One hamburger please, hold the LSD. Elliot / CC BY 2.0

Charles Manson, the unhinged, racist mastermind and cult leader behind the notorious Tate-LaBianca murders, died on Sunday at age 83. The story of Manson and his California-based “family,” as well as the ensuing trial that put him behind bars for the rest of his life, forever altered popular culture: The killings have been cited as the moment when the 1960s-era countercultural movement lost its mojo, and the nonfiction book Helter Skelter, written by Manson’s chief prosecutor, Vincent Bugliosi, remains the best-selling true crime book of all time.

Why did Manson and his followers seep so deeply into the public consciousness, and become consistent fodder for television shows and books? Part of the fascination may stem from the inexplicable devotion of Manson’s disciples (his “family”). At his insistence, they adopted names like Sadie and Squeaky, and later, in court, were glib about their involvement in the gruesome murders of seven people over two nights in August 1969.

But not everyone succumbed to Manson’s charms. One former member of the family, Barbara Hoyt, had reservations about testifying against Manson—until one of his followers tried to kill her with a hamburger loaded with 10 hits of LSD.

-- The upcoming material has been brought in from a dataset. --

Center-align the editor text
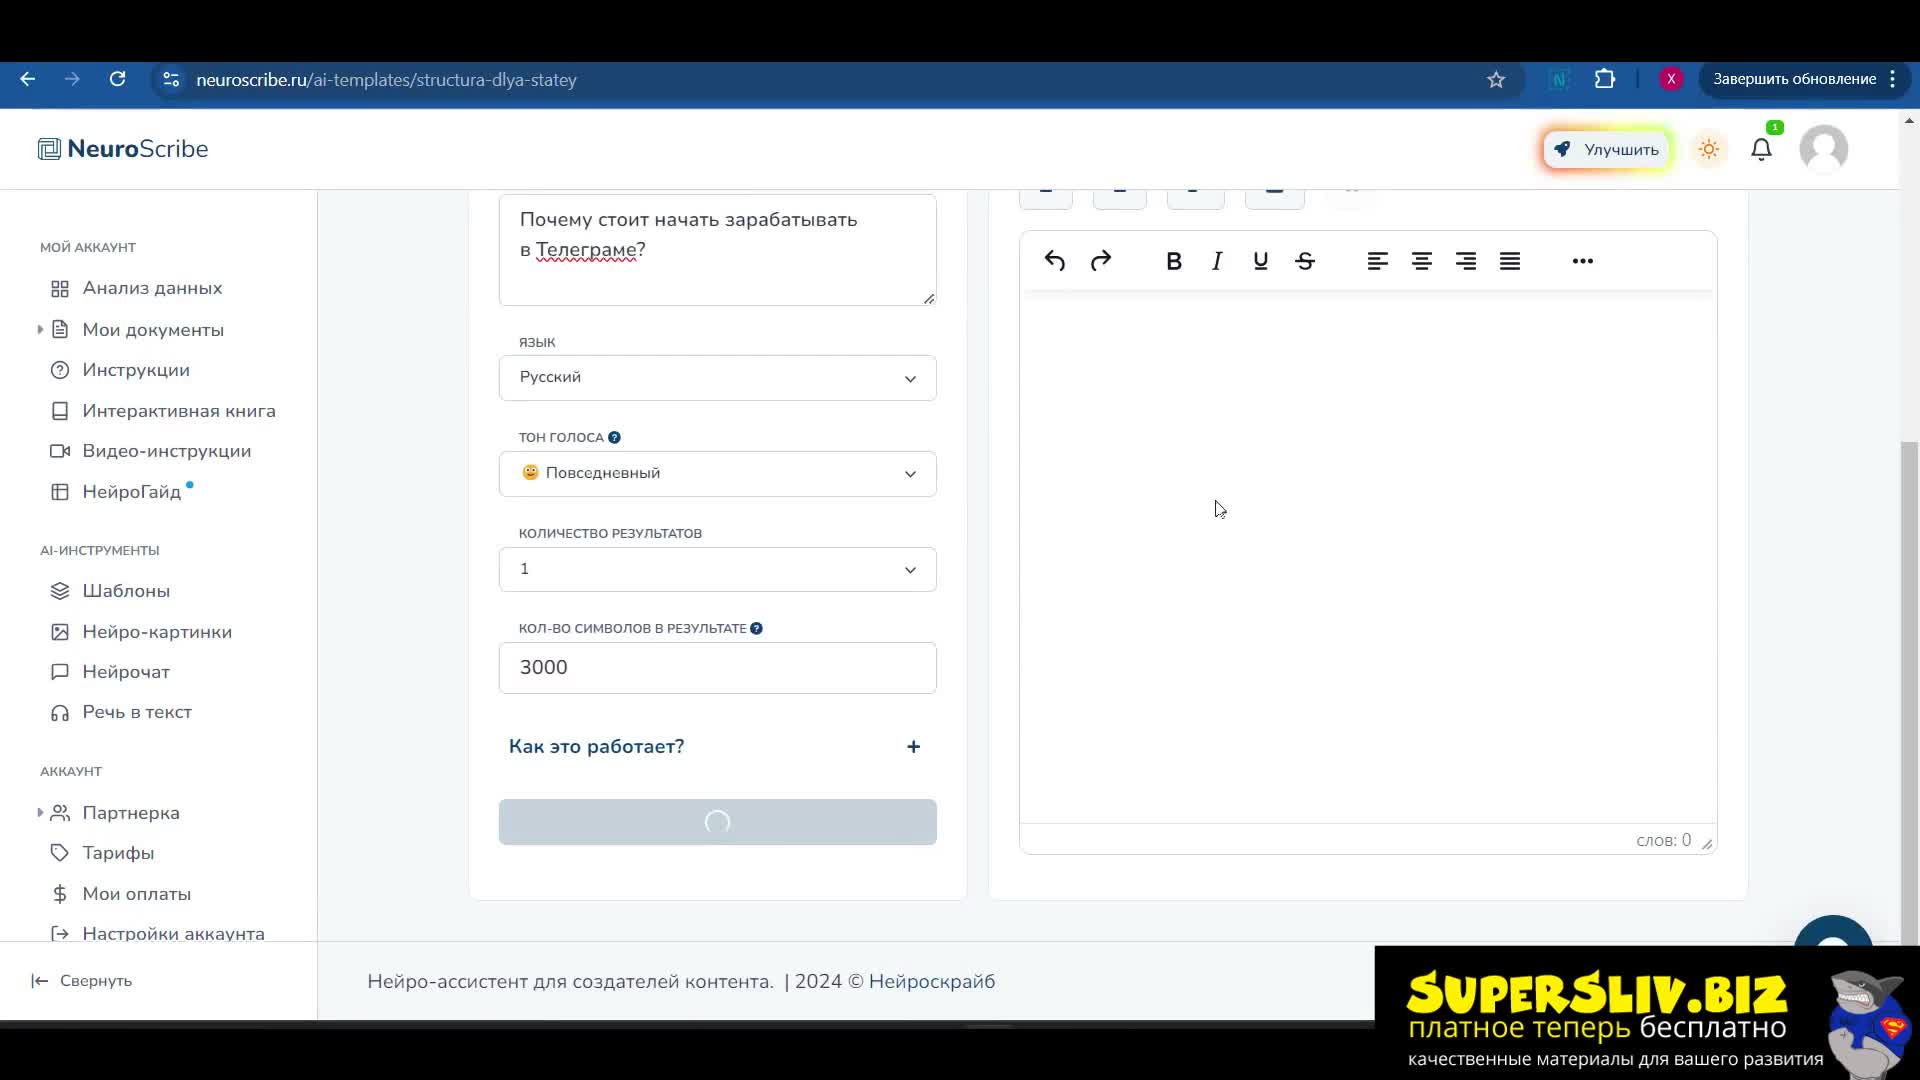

An LSD blotter sheet dotted with ruby slippers.
An LSD blotter sheet dotted with ruby slippers. William Rafti / CC BY 2.5

International and local media alike watched closely as the Manson trial began in 1970. People that once orbited Manson, such as family members Linda Kasabian and Hoyt, became key witnesses in the trial.

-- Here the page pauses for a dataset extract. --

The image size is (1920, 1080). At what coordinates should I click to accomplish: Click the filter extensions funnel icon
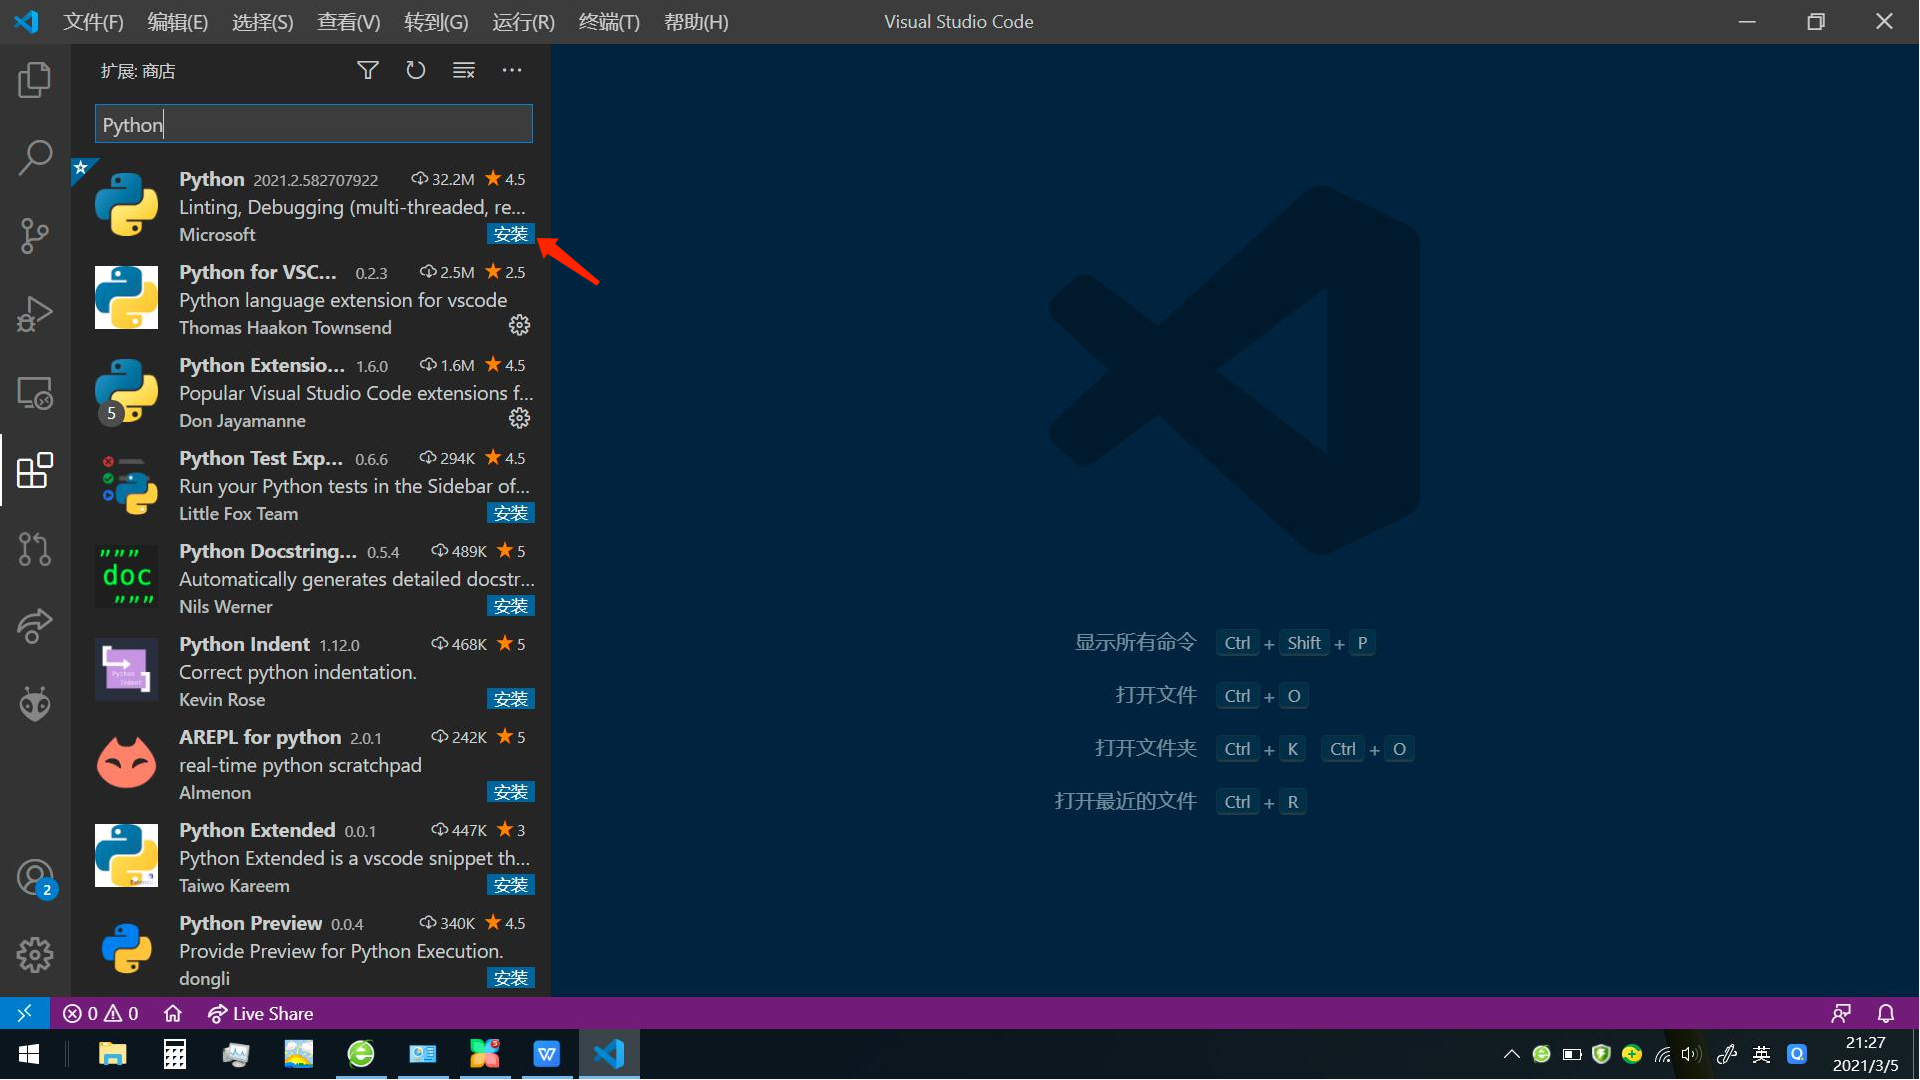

While Hoyt was not part of the murders, she apparently heard family member Susan Atkins boasting about the crimes. While on the fence about testifying, she received an invitation from the Manson family. If she didn’t testify, they’d take her on an all-expenses trip to Hawaii. She accepted.

Hoyt arrived in Hawaii with Ruth Ann Moorehouse (known as “Ouish”) that September. A few days later, Moorehouse abruptly said that she had to go back to Los Angeles, but that Hoyt could stay. They took a cab to the airport, and there, Moorehouse bought her a burger, and said, “Just imagine if there were ten tabs of acid in your hamburger.” Hoyt began to feel funny, and collapsed a few minutes later, according to the podcast You Must Remember This. Just before losing consciousness, she cried out: “Call Mr. Bugliosi!”

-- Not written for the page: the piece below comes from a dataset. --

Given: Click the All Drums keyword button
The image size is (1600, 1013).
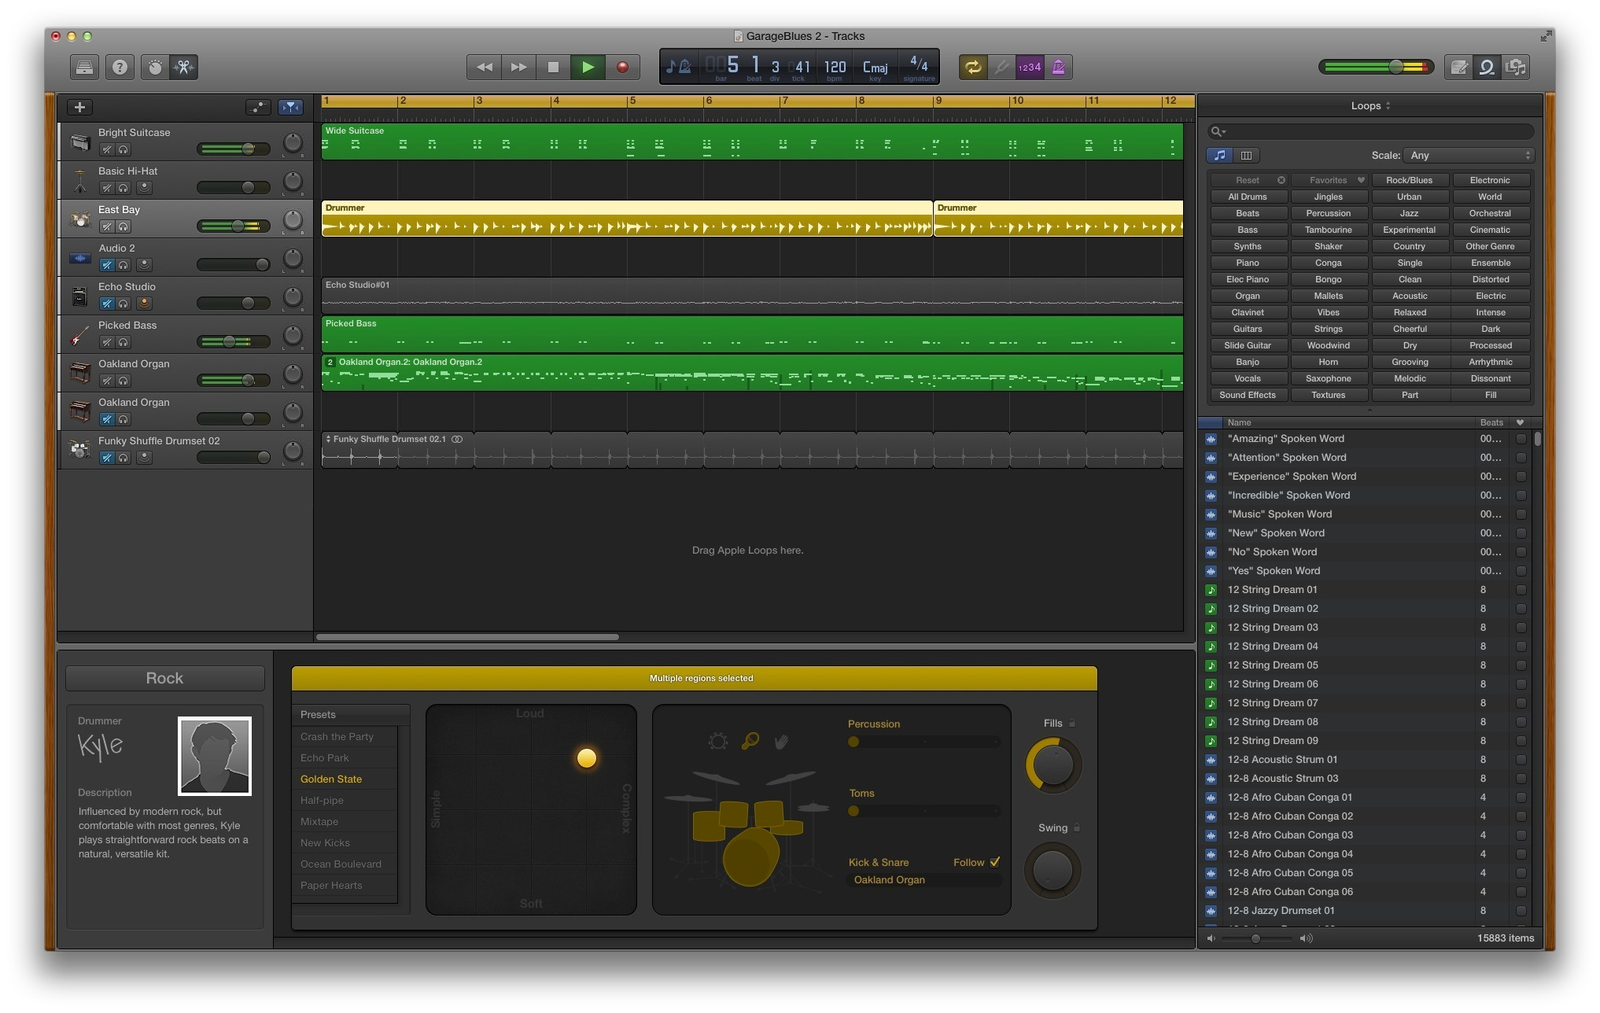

In the 1960s, LSD evolved from a drug thought to have therapeutic properties into a recreational trend du jour. While there’s no known lethal dose for LSD, it’s a drug whose potency varies significantly depending on the user and, of course, knowing whether or not one has just ingested it. Yet 10 hits is enough to, as one intrepid Reddit user put it, be “one of the craziest things ever.”

The incident only made Hoyt more adamant about testifying, though. In Helter Skelter, Bugliosi writes that her account not only lent more credibility to the fact that Manson was involved in the murders, but also bolstered Linda Kasabian’s testimony. Manson and three family members (Susan Atkins, Leslie Van Houten, Patricia Krenwinkel) were found guilty of murder in the first degree in 1971. They initially received death sentences. But since California abolished the death penalty the next year, they instead served life in prison—thanks, in part, to one psychedelic burger.